─── PAGE

Priest Accused of Abuse Now Running Orphanage

By Ziva Branstetter
Tulsa World [Oklahoma]
August 1, 2002

A Catholic priest who is accused of molesting a Pryor girl in 1999 and was returned to India by Tulsa Diocese officials told the Tulsa World on Wednesday that he is operating an orphanage in that country and is still a priest.

John Jangam said he is operating an orphanage with 35 boys and girls ranging from 5 to 10 years old. He said most have no parents or live in poverty, so "we start to bring these children into our house."

"They are very poor... I am trying to help them and educate them," said Jangam. He said he provides food, clothing, education and shelter for the children.

Jangam was interviewed by the World via telephone from his orphanage in the city of Vijayawada, India. The city is in India's southeast coastal region about 150 miles northeast of Bangalore.

Pryor police are now investigating the case, the girl's mother said Wednesday.

The president of a national group of abuse survivors called on Tulsa Diocese Bishop Edward Slattery to contact Vatican officials and criminal authorities about the case.

Slattery said Tuesday that Jangam had been excommunicated and returned to India. But Jangam said it was untrue that he was excommunicated and that he is still a priest.

"My visa was only for three years, and that's why I left," Jangam said. He added that Tulsa Diocese officials also asked him to leave after the girl made her claims.

Jangam denied the girl's claims that he molested her, but he acknowledged that she was in his bedroom once to watch television.

The 16-year-old girl claims that she was repeatedly molested by Jangam while he was a priest at her Pryor church in 1999. She was outraged after learning that he is continuing to work with children and criticized Tulsa Diocese officials, who stated in letters to her that they could not locate the man.

"That is horrible. You can track him down, but the church can't," she said. "If the church would have had an investigation in the first place, . . . for goodness sakes, he is working in an orphanage."

The girl said that during a six-week period in 1999, Jangam molested her several times while he was a pastor at St. Mark's Catholic Church in Pryor. She said she was 13 at the time.

The girl said one episode occurred in Jangam's bedroom, where he asked her to lie on his bed and fondled her breasts under her clothing. She claims that he also kissed her on the mouth in a confessional and that he hugged her and touched her genitals in the church library.

Jangam told the girl that he was lonely and that "it's good to have a father figure," she said.

Just days after the girl's family told another priest that Jangam had tried to hug and kiss her inappropriately, Tulsa diocese officials withdrew their sponsorship of Jangam and he returned to India. The girl said Monsignor Dennis Dorney, vicar general of the Tulsa Diocese, told her not to tell anyone about the matter until Jangam was out of the country.

──────
─── GIVEN DATA

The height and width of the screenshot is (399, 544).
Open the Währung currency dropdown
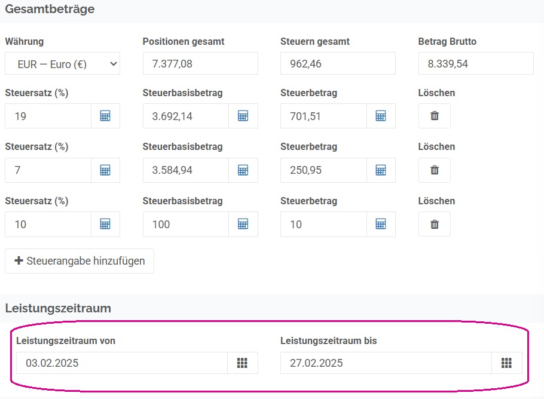click(62, 63)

──────

EXERCISE BRIEF:
Reproduce word for word the part of the article about the accused priest between "Priest Accused of" and "and is still a priest.", inclusive. Answer using only the article, not the material.

EXPECTED ANSWER:
Priest Accused of Abuse Now Running Orphanage

By Ziva Branstetter
Tulsa World [Oklahoma]
August 1, 2002

A Catholic priest who is accused of molesting a Pryor girl in 1999 and was returned to India by Tulsa Diocese officials told the Tulsa World on Wednesday that he is operating an orphanage in that country and is still a priest.